Introduction

Casa XPS manual on share drive
XPS Principles

Training

Contact Hugo Celio (hugo.celio@utexas.edu ) for training. The XPS is on main campus in the FNT Building (behind the boat bridge statue). Hugo's office and the XPS are on the second floor.
Training is similar to the MBE method of gradually decreasing supervision.
The XPS reservation system can be accessed here after you receive training and approval from Hugo.
The Casa XPS software is installed on the desktop computer at Emily's desk. You can obtain a copy from Hugo to install on university owned machines after training.
The Banerjee group has an XPS installed in situ with their tiny MBE. The Kratos XPS is generally recommended due to better accuracy / support from Hugo, but the Banerjee XPS is a backup option in case of samples sensitive to oxidation or time. Contact Anupam Roy. This XPS does not have the capability to visually align to an area on the sample once the sample is loaded, so is not recommended for transferred Bi films.

Reservations

The XPS is part of the Texas Materials Institute (TMI) on Main Campus in the FNT building. As with any instrument that's a part of TMI, you must book your equipment time on their webpage. Go to the following page to book time:

https://tmi.utexas.edu/core-facilities/equipment/kratos-x-ray-photoelectron-spectrometer-axis-ultra-dld/

Before you can book time, you must

Complete training with Hugo
Create and NSF profile (link on reservation page)
Have an account number available so TMI knows who to charge for the reservation (get this from Seth)

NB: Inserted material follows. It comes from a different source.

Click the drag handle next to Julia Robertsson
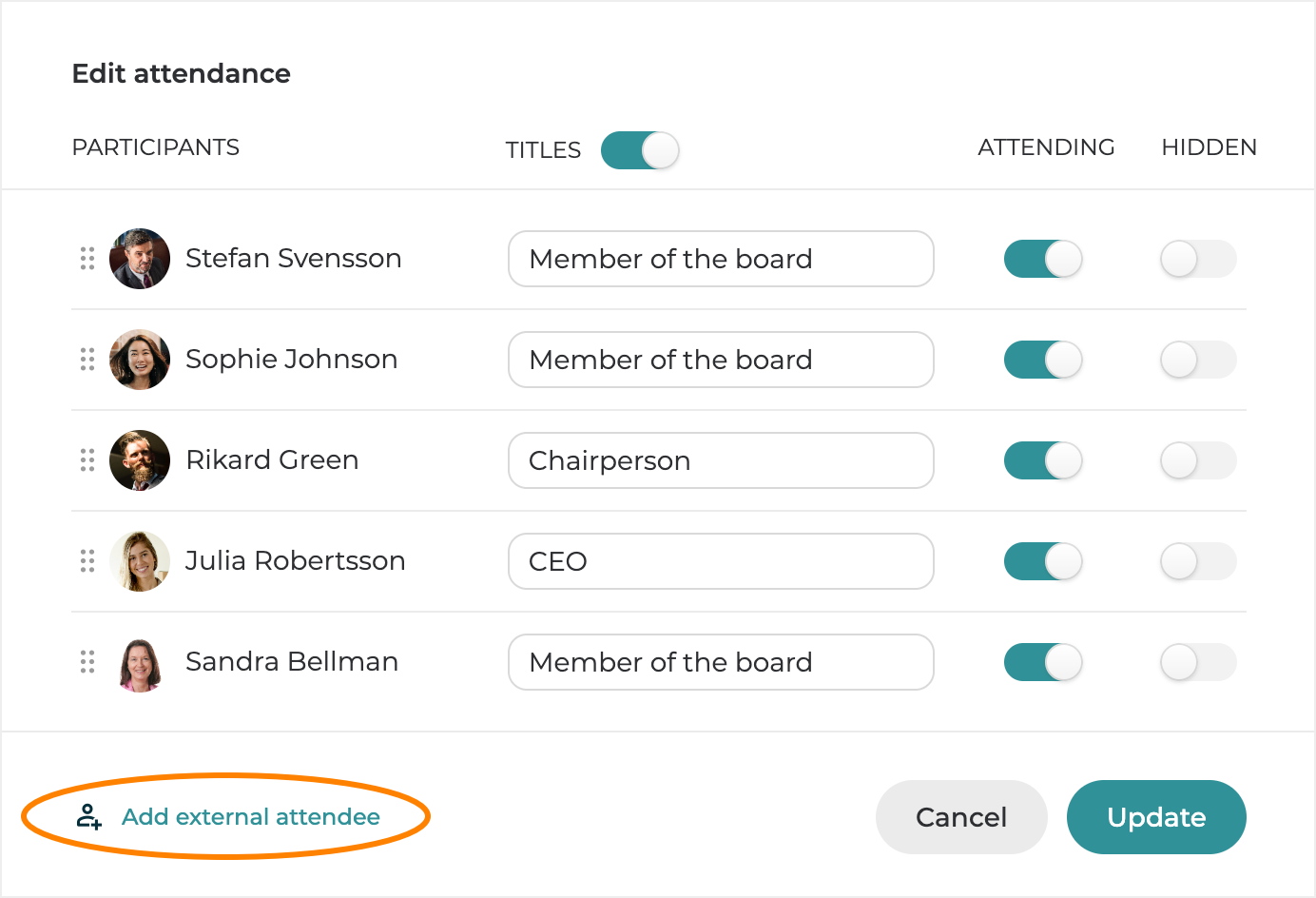The width and height of the screenshot is (1316, 898). coord(87,561)
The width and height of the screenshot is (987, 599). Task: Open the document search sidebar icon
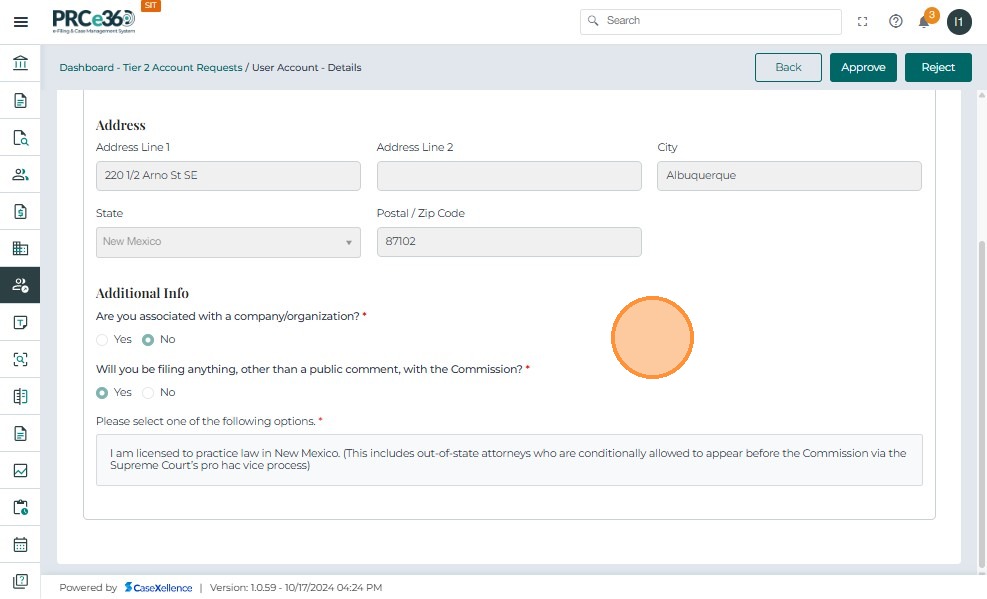[20, 138]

Reservation windows are open up to 6 days in advance starting at midnight 6 days before hand. You need Hugo to operate the machine for sample loading/unloading and any other questions if something goes wrong, so do not book the machine on the weekends or outside regular working hours, i.e. 9am to 5pm.

Operating Procedure

Setup
- Remove sample holder bar from chamber (Hugo)
- Attach samples to sample holder bar with Cu or black tape depending on conductivity of sample. Sample size of ~ 1 cm x 1 cm is reasonable (you do this step)
- Load sample (Hugo), pump down load chamber for several hours
- Move sample bar into main chamber
- Use manipulator tab to move z close to 1 and y close to 0. x position depends on your sample.

Populate Positions
- Under x-ray tab, turn x-rays on, 13 kV, emission 10 mA (as of August 2015)
- Move in x to sample 1 region of interest
- Under analyzer tab, set analyzer to spectrum, hybrid, pass energy 80 (snapshot), slot (largest aperture)
- Under acquisition, enter region name, turn on acquisition
- Turn on charge neutralizer (optional- see if it improves signal. More useful for insulators)
- Under manipulator, activate jog mode, optimize signal for sample 1 by moving in z
- The CPS should be >1000 for a good signal/noise ratio
- Go to table -> insert row to save this position
- Move to second sample, repeat optimization of signal
- After doing this for all samples, under acquisition, deselect active

Set up Scan
- Create shortcut to data folder w/ name/date
- Under manipulator, go to save positions to save table of positions
- Under manager, go to create, then file -> load run to load a previous similar scan
- Set up flow chart. Remember to turn x-rays, etc. off after scans finish, but not between scans

Unloading
- Schedule with Hugo prior to leaving- make it clear whether you need your samples back.
- Choose resume, submit to start scan

General XPS Strategy

Usually do a survey scan first- wide range scan, shows composition of first ~ 10 nm of sample. Good for identifying contamination or unknown phases, and for getting a qualitative idea of how strong each material peak is. This will help you determine the parameters for your single material scans

Set up single element scans. Always scan for the "adventitious carbon" peak at ~ 284.8 eV - the element positions may shift between scans of multiple samples. The adventitious carbon peak is used to realign them (What is adventitious Carbon?)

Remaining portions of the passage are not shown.